The present article is founded upon a Researche paper, which was composed during the Joint Command General Staff Course at the Baltic Defence College in 2025.
Thesis: The future of Integrated Air and Missile Defence (IAMD) in the Baltic States is set to be significantly impacted by the emergence of advanced threats, including missiles, cruise missiles, UAVs, and hypersonic systems. This necessitates operational innovation, enhanced mobility, and deeper regional and NATO integration to ensure adequate defence.
Original Contribution: The article synthesises recent combat lessons from 2022–2025, quantifies strike / interception trends, and applies these operational insights specifically to Baltic States vulnerabilities — radar gaps, stationary C2, limited DCA/OCA assets — and proposes practical operational / tactical level measures (passive AD, layered C-UAS, UTM, OWUAS employment) that go beyond prior strategic overviews.

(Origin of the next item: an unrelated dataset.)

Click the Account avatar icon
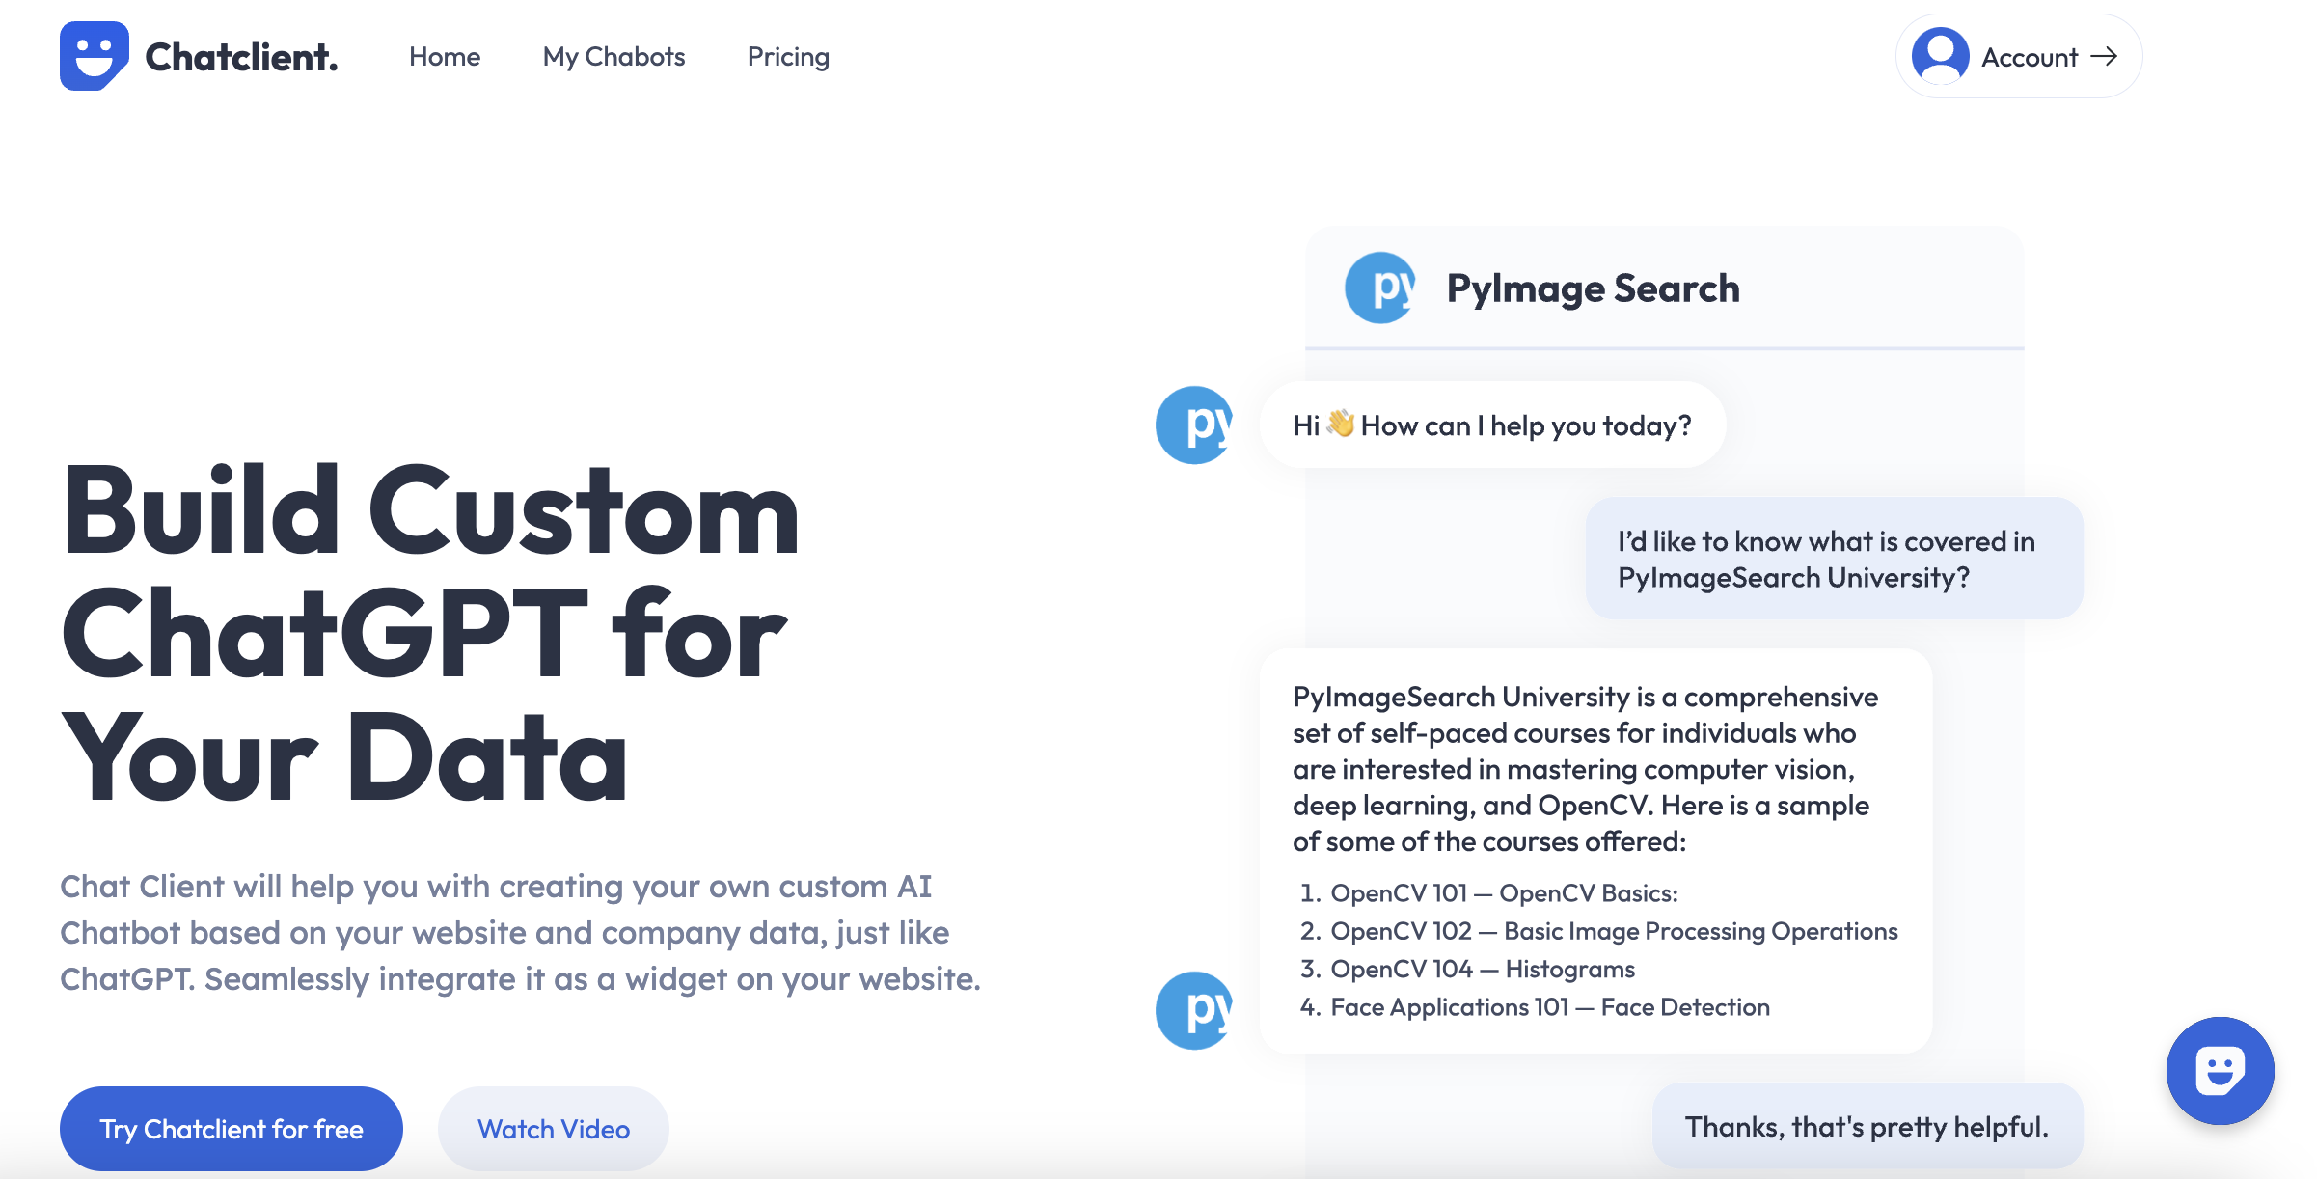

The methodology and sources employed are as follows: The present study employs a combination of qualitative doctrinal analysis and empirical evidence derived from a range of open-source operational reports, air-war monitors, defence think-tanks and NATO documents (for example, the Kyiv Dialogue, RUSI, RAND, and NATO publications). The paper employs a cross-referencing approach, utilising statistical data on strikes and interceptions, imagery, diagrams, and doctrinal literature to derive recommendations.
Utility for readers: Defence planners, NATO policymakers, and researchers will find a focused, evidence-based assessment of Baltic States IAMD shortfalls and actionable operational options (mobility, sensor mix, UAS integration, networked C2) that bridge strategy and implementable procurement/integration choices.